> [Given task] Please present the records from the line with "Load the Example Vero E6 sequence" up to and including the line with "pos(1427,28)" as a Markdown table with the columns Row and Entry, skipping blank lines and leaving the pictures out.

> [Extracted data]
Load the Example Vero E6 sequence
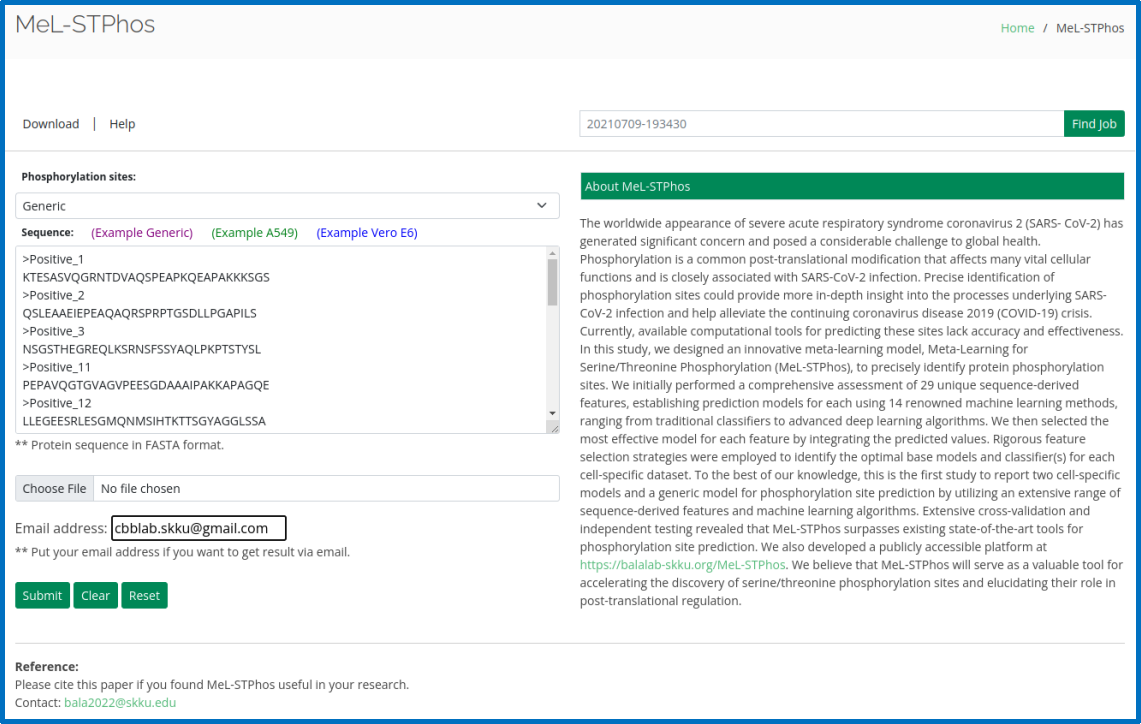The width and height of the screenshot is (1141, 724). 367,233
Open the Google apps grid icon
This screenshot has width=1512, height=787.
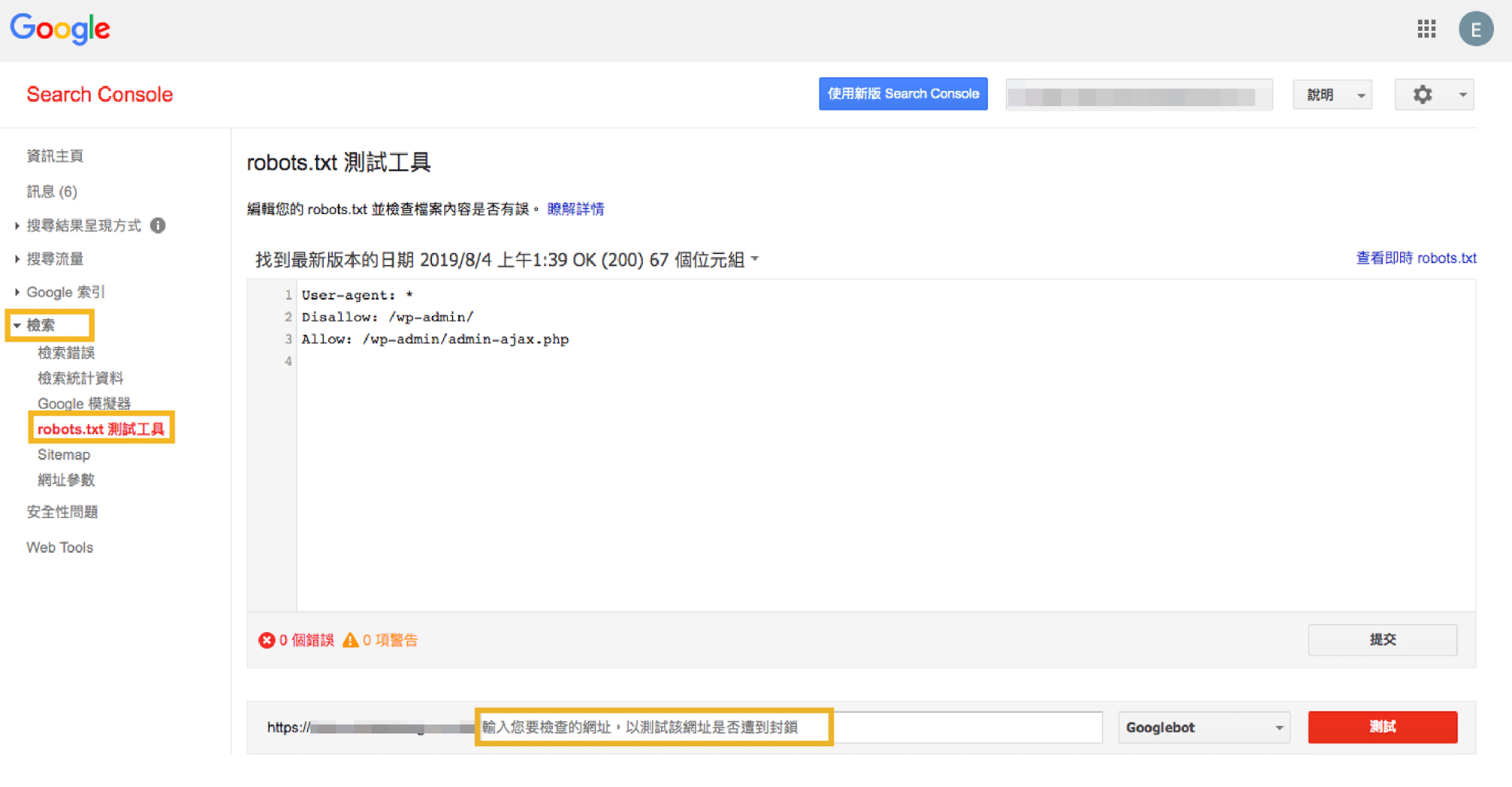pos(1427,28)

--

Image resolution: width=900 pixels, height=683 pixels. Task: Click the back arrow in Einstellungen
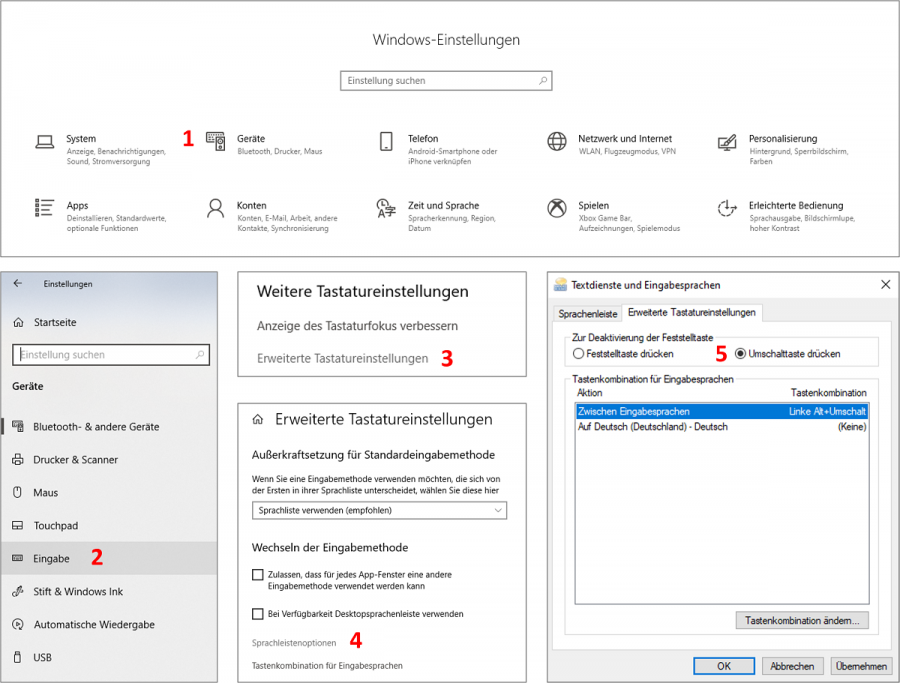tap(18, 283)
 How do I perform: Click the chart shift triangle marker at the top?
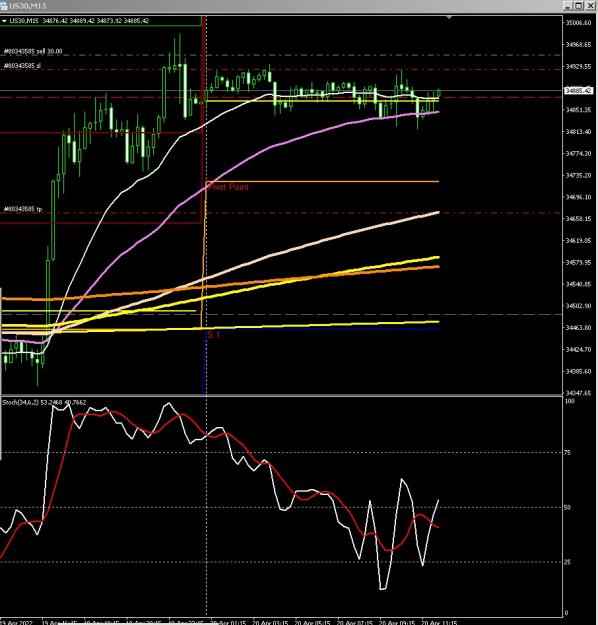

> [Result of this exercise]
| Row | Entry |
|---|---|
| 1 | Load the Example Vero E6 sequence |
| 2 | The width and height of the screenshot is (1141, 724). 367,233 |
| 3 | Open the Google apps grid icon |
| 4 | This screenshot has width=1512, height=787. |
| 5 | pos(1427,28) |